**Task item:**
From the line with "Image resolution: width=614" through the last line of the records below, both ends included, transcribe only those lines, exactly, and omit the pictures.

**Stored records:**
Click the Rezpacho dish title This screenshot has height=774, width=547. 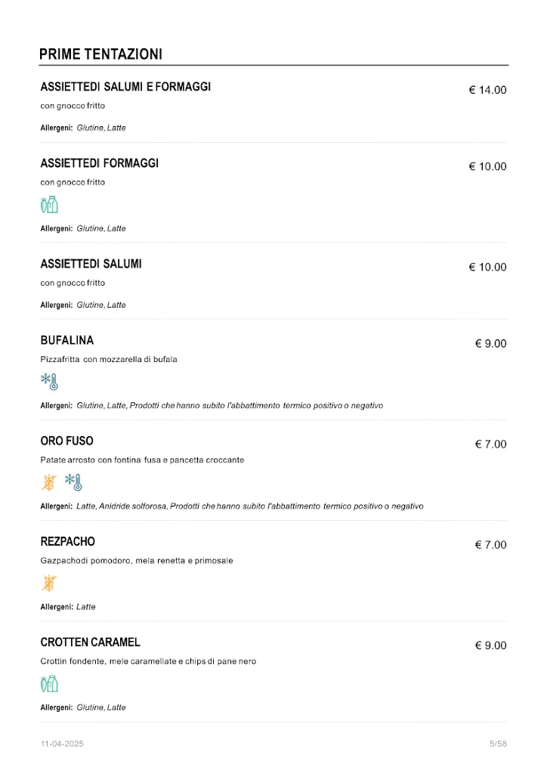pos(68,541)
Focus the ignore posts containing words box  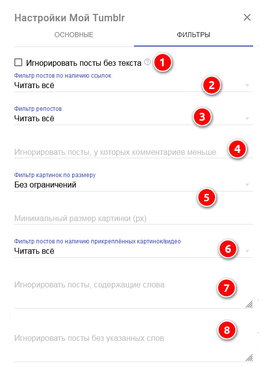(134, 293)
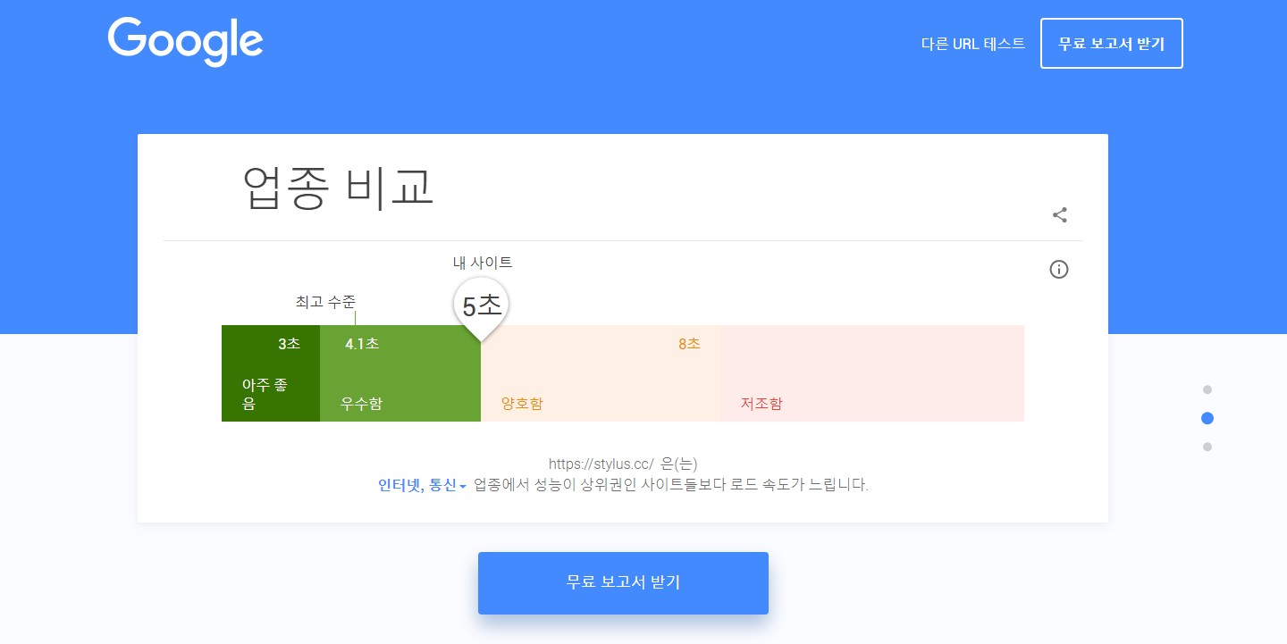The height and width of the screenshot is (644, 1287).
Task: Click the header '무료 보고서 받기' button
Action: [1111, 43]
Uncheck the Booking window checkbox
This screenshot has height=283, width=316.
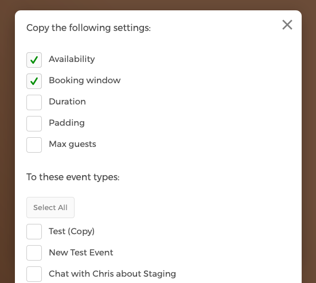pyautogui.click(x=34, y=81)
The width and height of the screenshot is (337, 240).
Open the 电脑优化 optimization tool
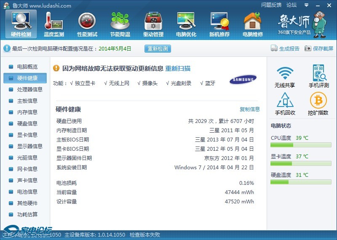pyautogui.click(x=186, y=24)
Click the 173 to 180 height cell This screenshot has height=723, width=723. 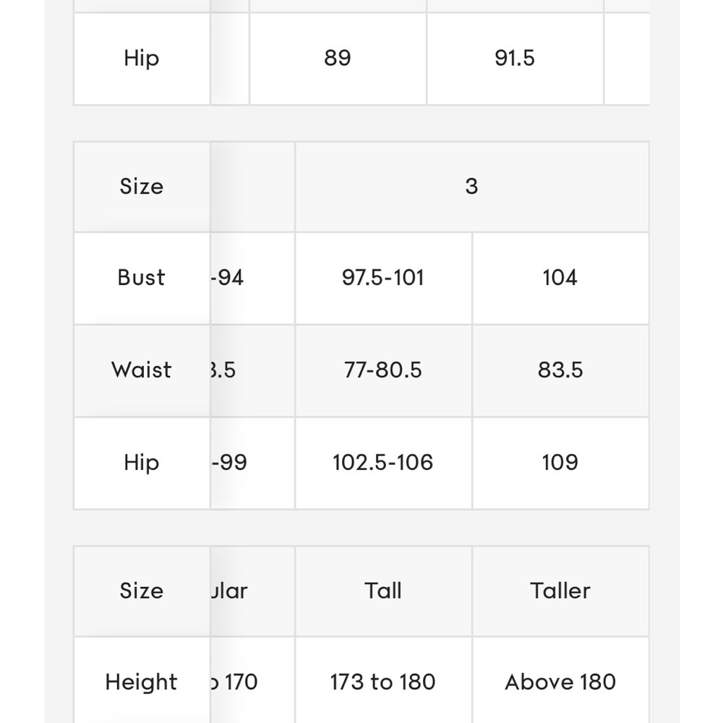pyautogui.click(x=383, y=680)
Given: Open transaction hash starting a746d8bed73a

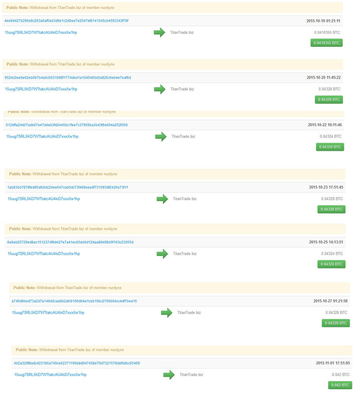Looking at the screenshot, I should (74, 301).
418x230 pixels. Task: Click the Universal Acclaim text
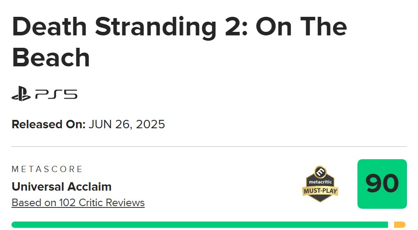tap(61, 186)
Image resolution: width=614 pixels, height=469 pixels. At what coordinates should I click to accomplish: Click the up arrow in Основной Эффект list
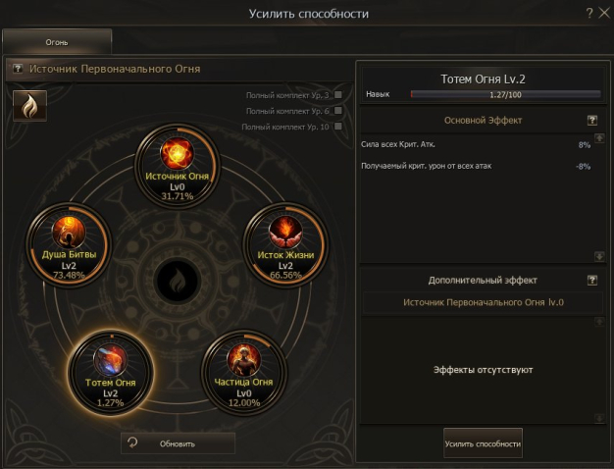pos(599,138)
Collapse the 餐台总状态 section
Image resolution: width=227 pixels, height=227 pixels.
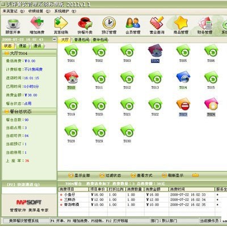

**Final answer:**
Image resolution: width=614 pixels, height=469 pixels. At what coordinates should I click to accomplish: Click the up arrow in Основной Эффект list
pos(599,138)
Collapse the 餐台总状态 section
Image resolution: width=227 pixels, height=227 pixels.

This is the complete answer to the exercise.